◆ **About this exercise**
Every picture stays out; everything else in the listing below is to be returned exactly.

◆ **Record excerpts**
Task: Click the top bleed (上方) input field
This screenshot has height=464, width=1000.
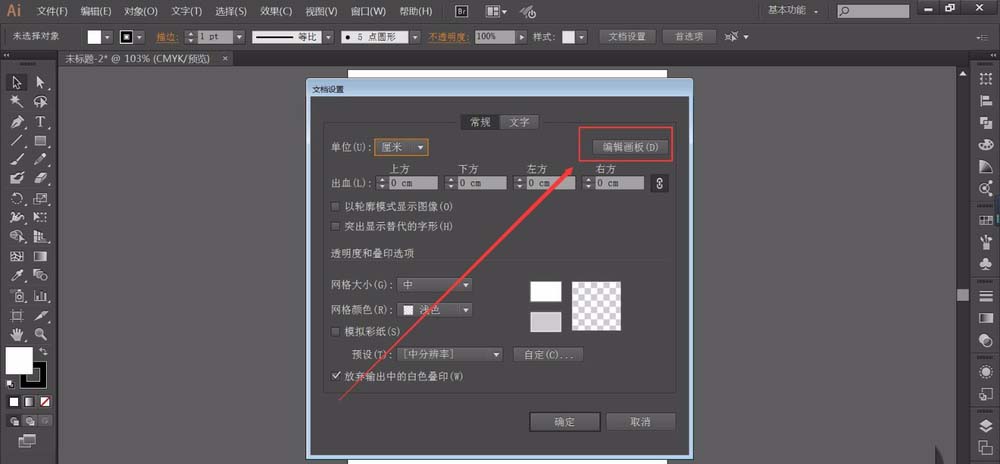Action: pyautogui.click(x=413, y=183)
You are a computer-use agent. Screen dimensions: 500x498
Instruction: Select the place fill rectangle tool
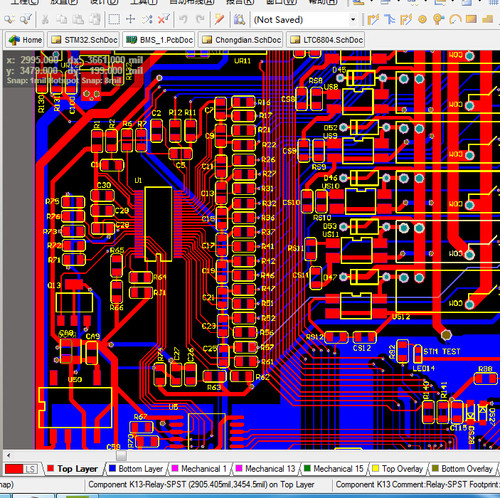(x=471, y=19)
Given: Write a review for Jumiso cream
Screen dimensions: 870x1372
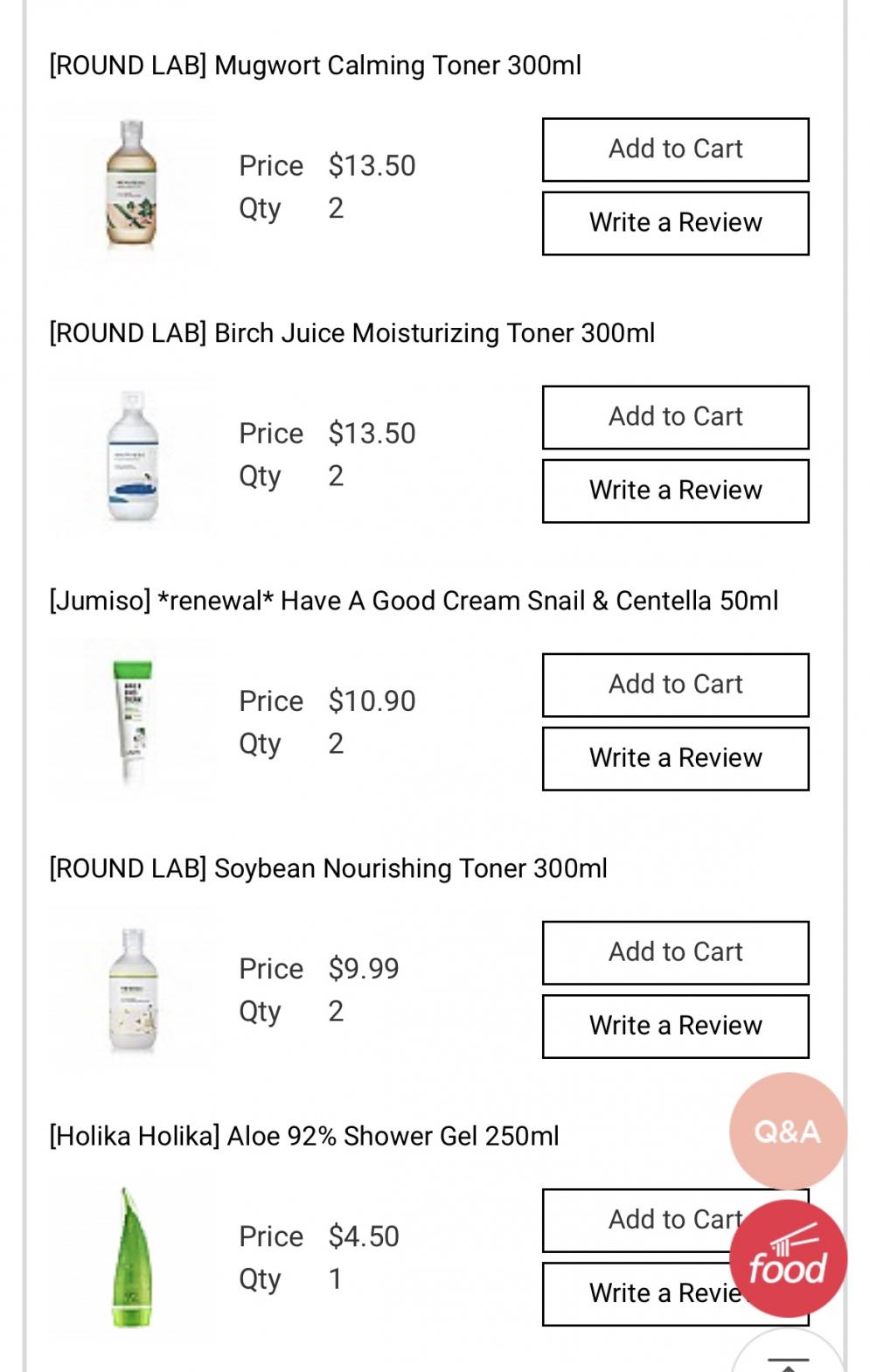Looking at the screenshot, I should tap(675, 758).
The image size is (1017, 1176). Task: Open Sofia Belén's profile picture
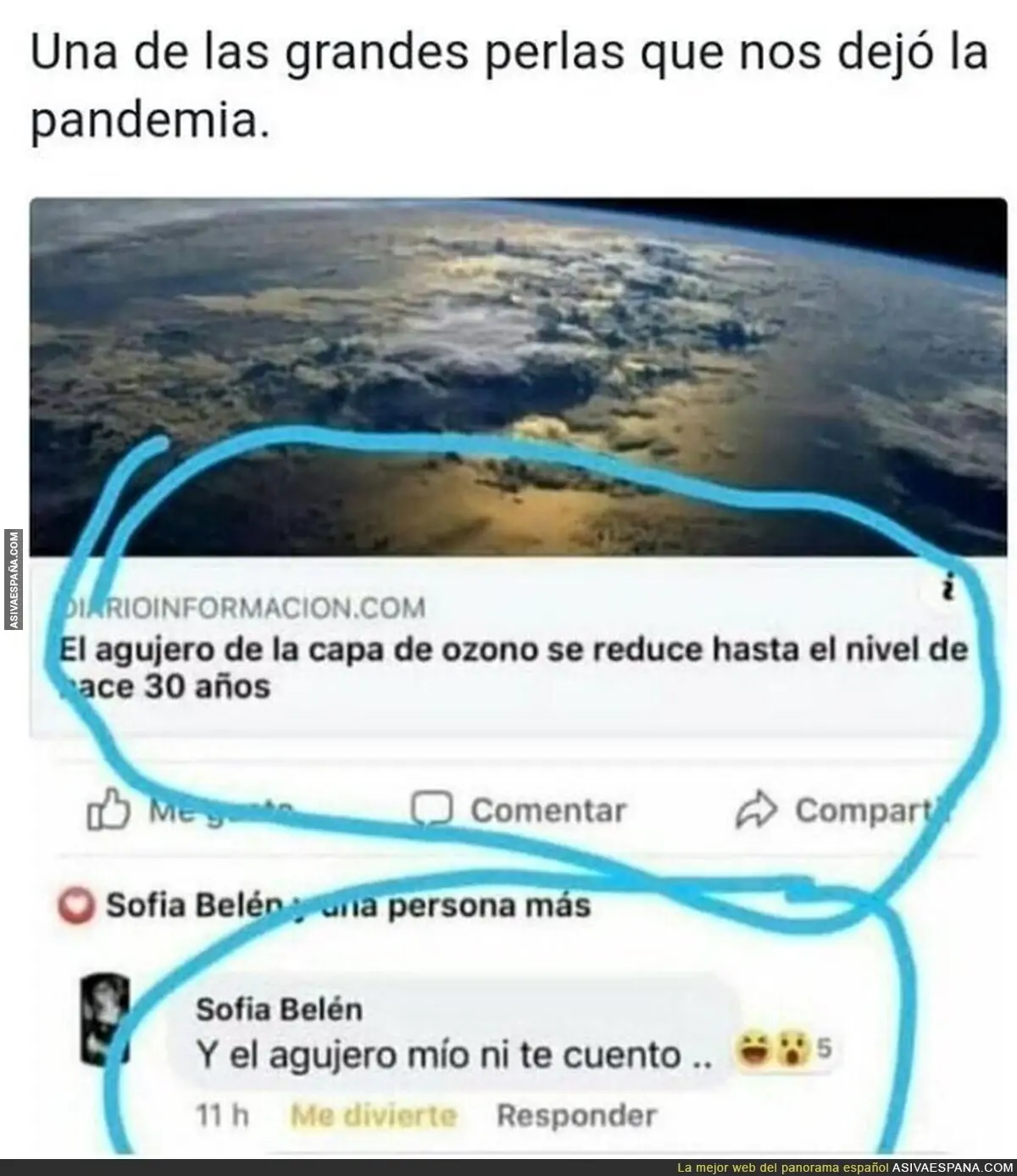pos(105,1018)
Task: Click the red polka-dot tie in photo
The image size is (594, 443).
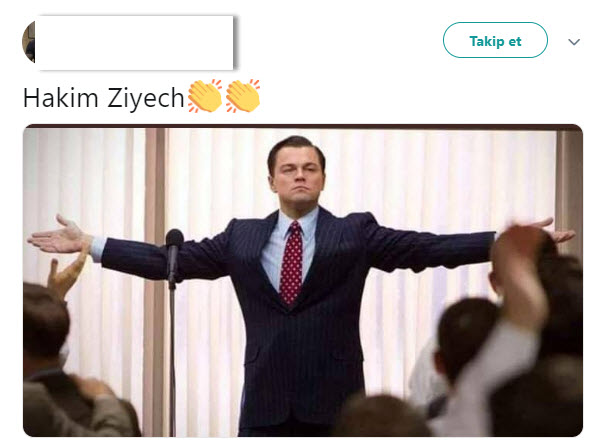Action: (x=291, y=263)
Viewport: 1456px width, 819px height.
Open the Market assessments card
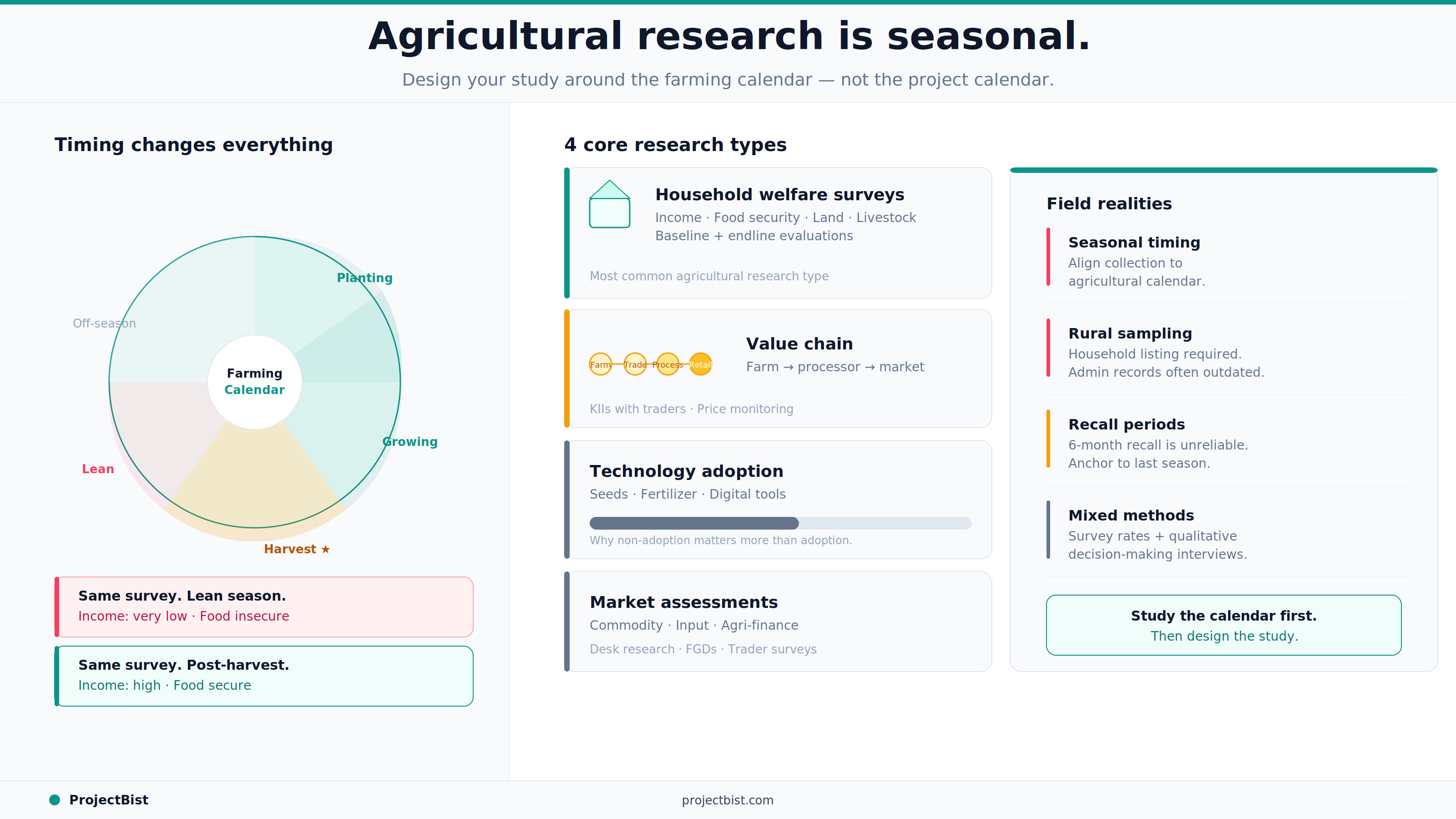coord(779,621)
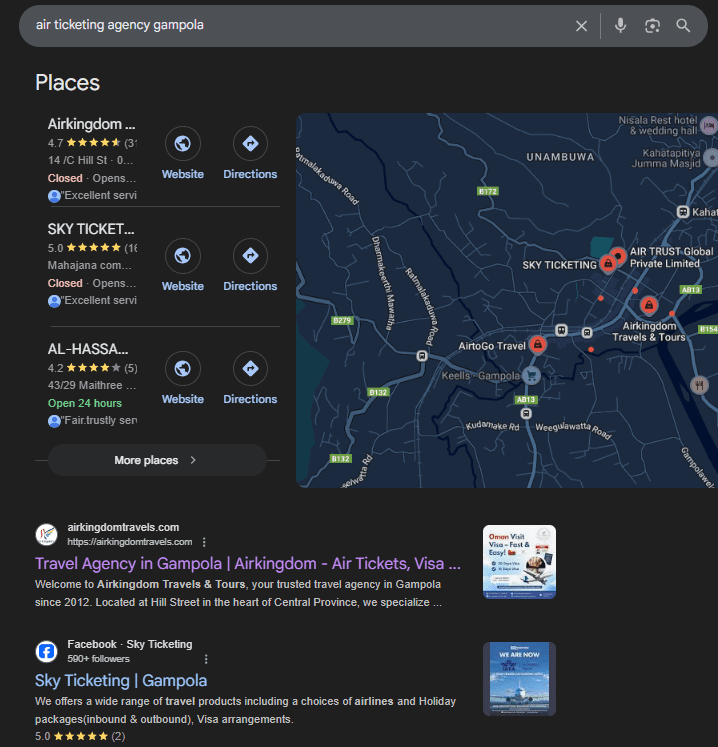Expand the More places list
The image size is (718, 747).
(x=157, y=460)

◆ **Solution for this task**
Task: Click the top bleed (上方) input field
This screenshot has height=464, width=1000.
Action: pyautogui.click(x=413, y=183)
You are a computer-use agent. Screen dimensions: 500x498
Instruction: Select the place fill rectangle tool
(x=471, y=19)
Given: Write a review for Jumiso cream
Screen dimensions: 870x1372
Looking at the screenshot, I should tap(675, 758).
The image size is (1017, 1176). Task: Open Sofia Belén's profile picture
pos(105,1018)
Task: Click the red polka-dot tie in photo
The image size is (594, 443).
Action: (x=291, y=263)
Viewport: 1456px width, 819px height.
Open the Market assessments card
coord(779,621)
Expand the More places list
The image size is (718, 747).
(x=157, y=460)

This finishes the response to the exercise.